2 Methodology

This chapter outlines the data sources and applied methods used in this analysis, along with important discussion regarding the interpretation of results.

2.1 Data sources

2.1.1 Regrid parcel dataset

LOVELAND Technologies’ Regrid dataset for Virginia provides the most comprehensive source to investigate properties based on ownership. This dataset has several fields of interest that can help determine the ownership and use of a property. While not all jurisdictions in Virginia have full data field coverage in Regrid, there is no comparable data source.

In Virginia, there are over 4 million individual parcels. Working with such a large dataset required an investigation of available fields in the Regrid dataset and keywords that would help identify faith-based organizations.

Regrid Land Parcel Data (regrid.com)

2.1.2 Federal “All Places of Worship” dataset

The U.S. Department of Homeland Security’s Homeland Infrastructure Foundation-Level Data (HIFLD) program includes an “All Places of Worship” dataset of point features for churches, temples, mosques, and similar religious properties. The source used for this data is the IRS master file containing all 501(c)3 organizations in the United States.

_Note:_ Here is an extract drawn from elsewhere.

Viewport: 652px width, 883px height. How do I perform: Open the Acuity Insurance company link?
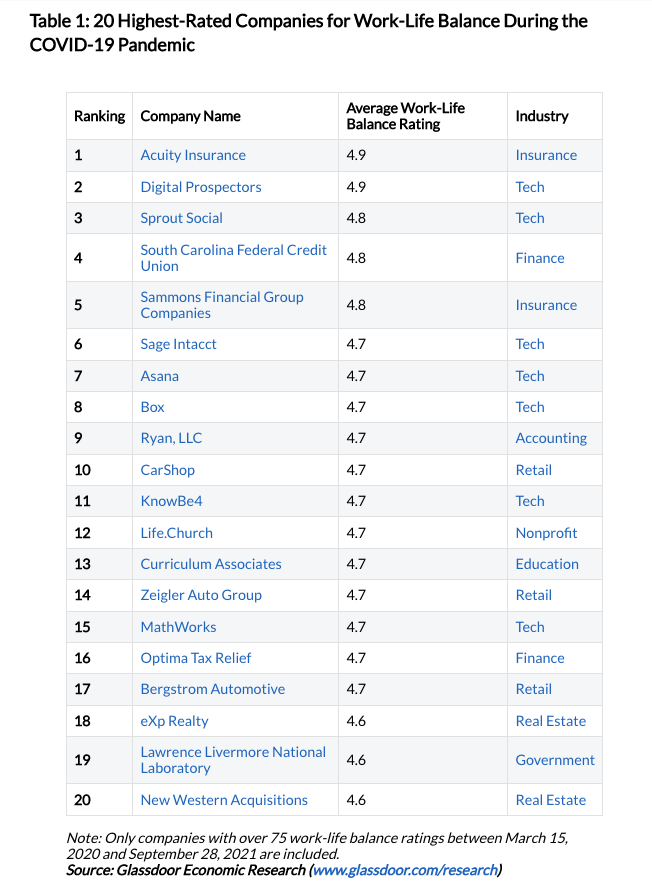pos(193,155)
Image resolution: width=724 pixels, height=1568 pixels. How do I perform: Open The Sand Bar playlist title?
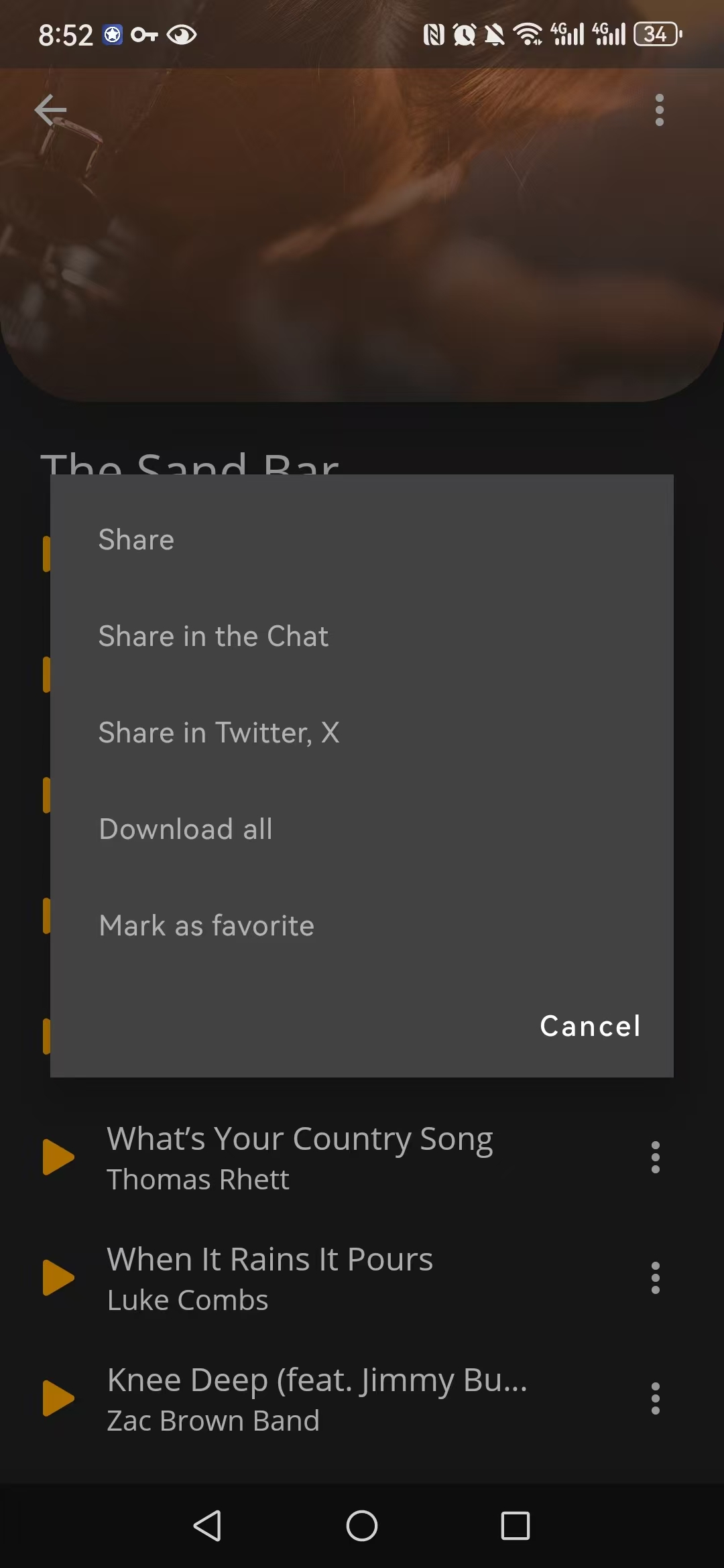point(191,466)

All Places of Worship (IRS 2024) (data.gov)

Exempt Organizations Business Master File Extract (irs.gov)

2.1.3 Virginia State Corporation Commission

To aid in the confirmation of faith-based organizations, data from the Virginia State Corporation Commission (SCC) was used to retain entries of confirmed religious organizations. The SCC is responsible for granting corporate charters to religious organizations in Virginia, which are considered non-stock corporations.

2.2 Methods

2.2.1 Property keywords

To identify faith-based organizations, HFV employed an extensive series of filtering and key word search to retain parcels likely owned by a faith-based organization, while removing properties that were definitively not a place of worship or a property owned by a likely faith-based organization.

A keyword list was developed based on an investigation of the “All Places of Worship” dataset for Virginia. Utilizing the R programming language, we identified words that appeared 30 or more times among names of places of worship in Virginia. This list of 91 terms was reviewed internally by HFV staff and terms that could result in false positives were removed. This list was shared with Virginia Interfaith Center for Public Policy to review and suggest additions or changes.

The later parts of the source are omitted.